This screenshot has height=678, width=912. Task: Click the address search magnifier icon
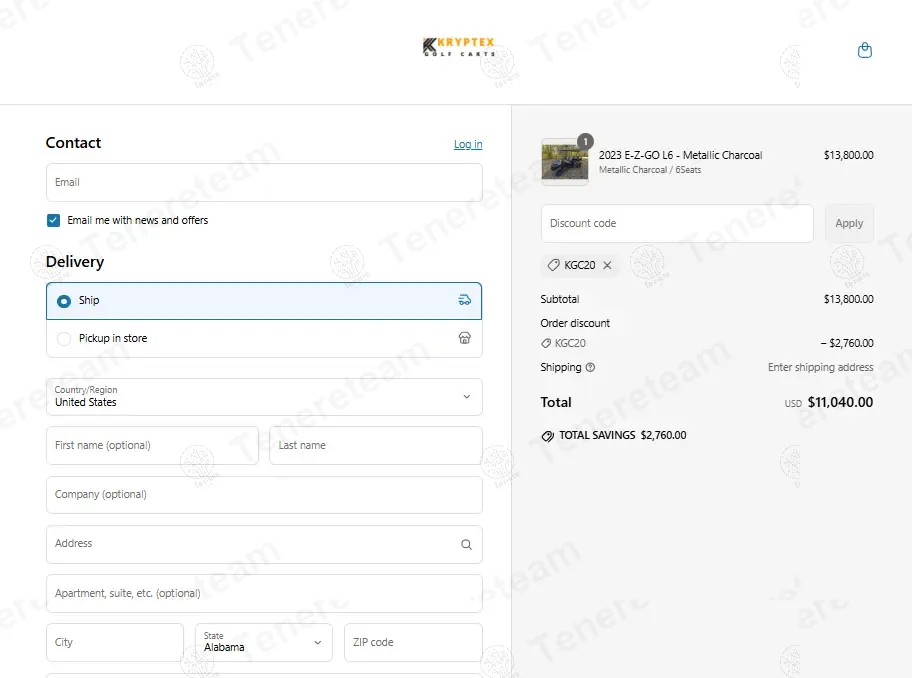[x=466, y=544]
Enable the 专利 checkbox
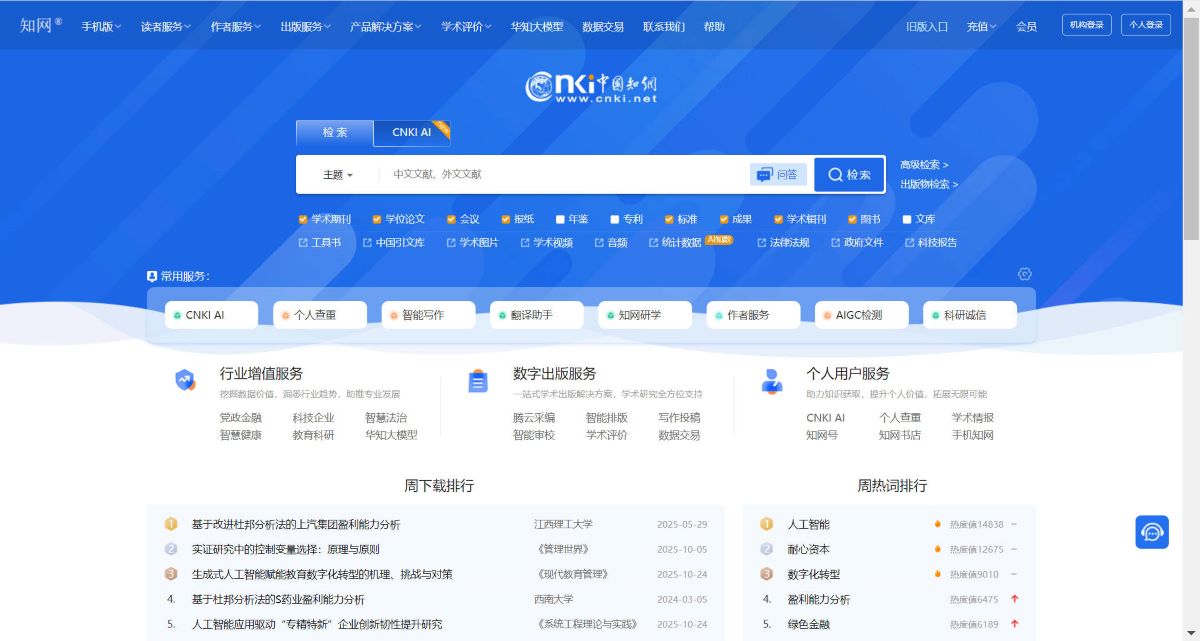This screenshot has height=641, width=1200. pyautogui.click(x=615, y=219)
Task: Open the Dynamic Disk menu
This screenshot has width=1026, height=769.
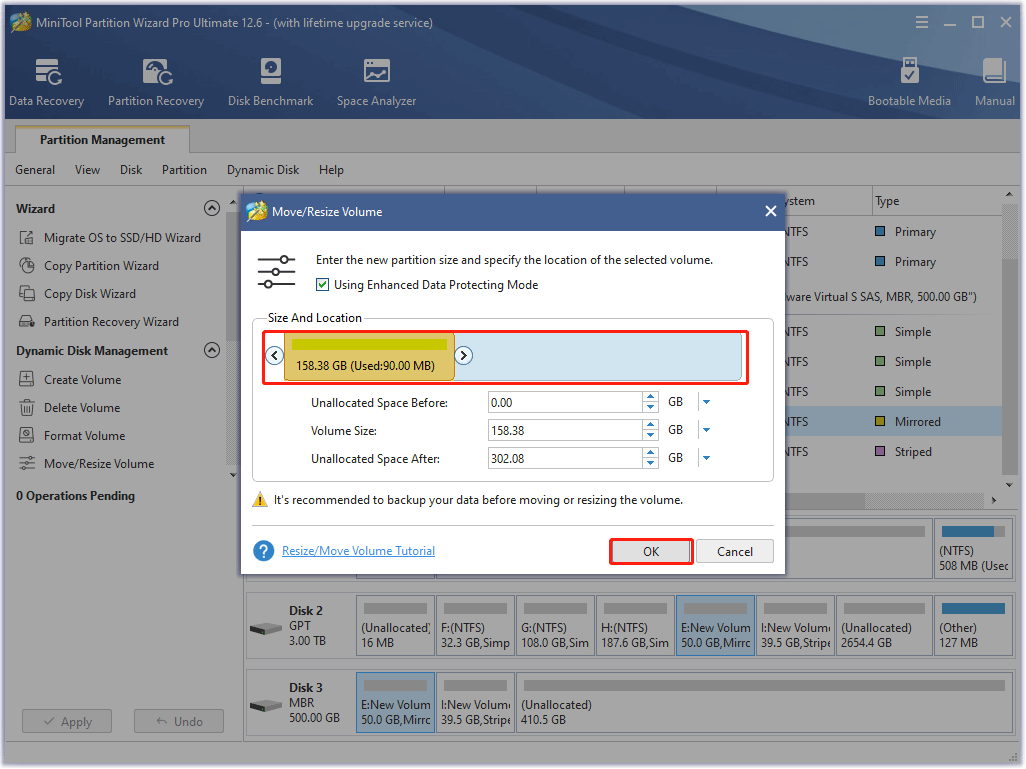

● ● ● ● ●

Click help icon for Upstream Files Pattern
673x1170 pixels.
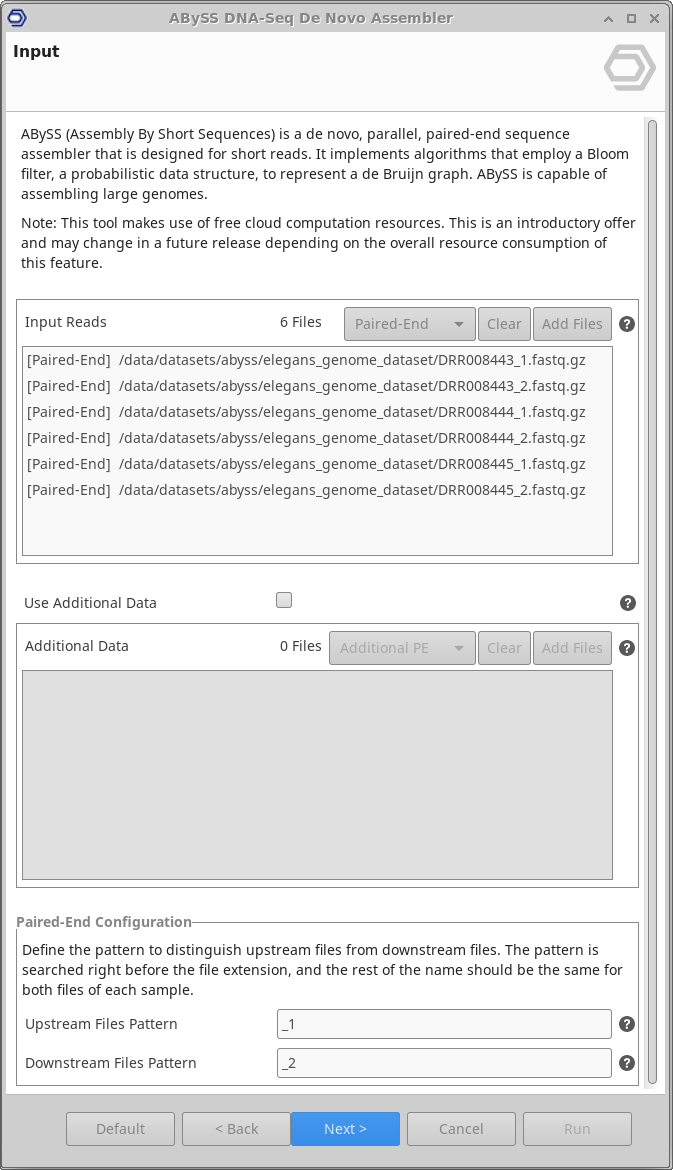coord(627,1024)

● ● ● ● ●

Arrange the rows between the line holding "This screenshot has height=678, width=912." and the line holding "This screenshot has height=641, width=1200.", inclusive, as a two-column CSV with the headers instruction and location. Put one row per instruction, with each field quoted, line breaks turned into spaces, and the pictures left out.

instruction,location
"This screenshot has height=678, width=912. Task: Click the address search magnifier icon","[x=466, y=544]"
"Enable the 专利 checkbox","This screenshot has height=641, width=1200. pyautogui.click(x=615, y=219)"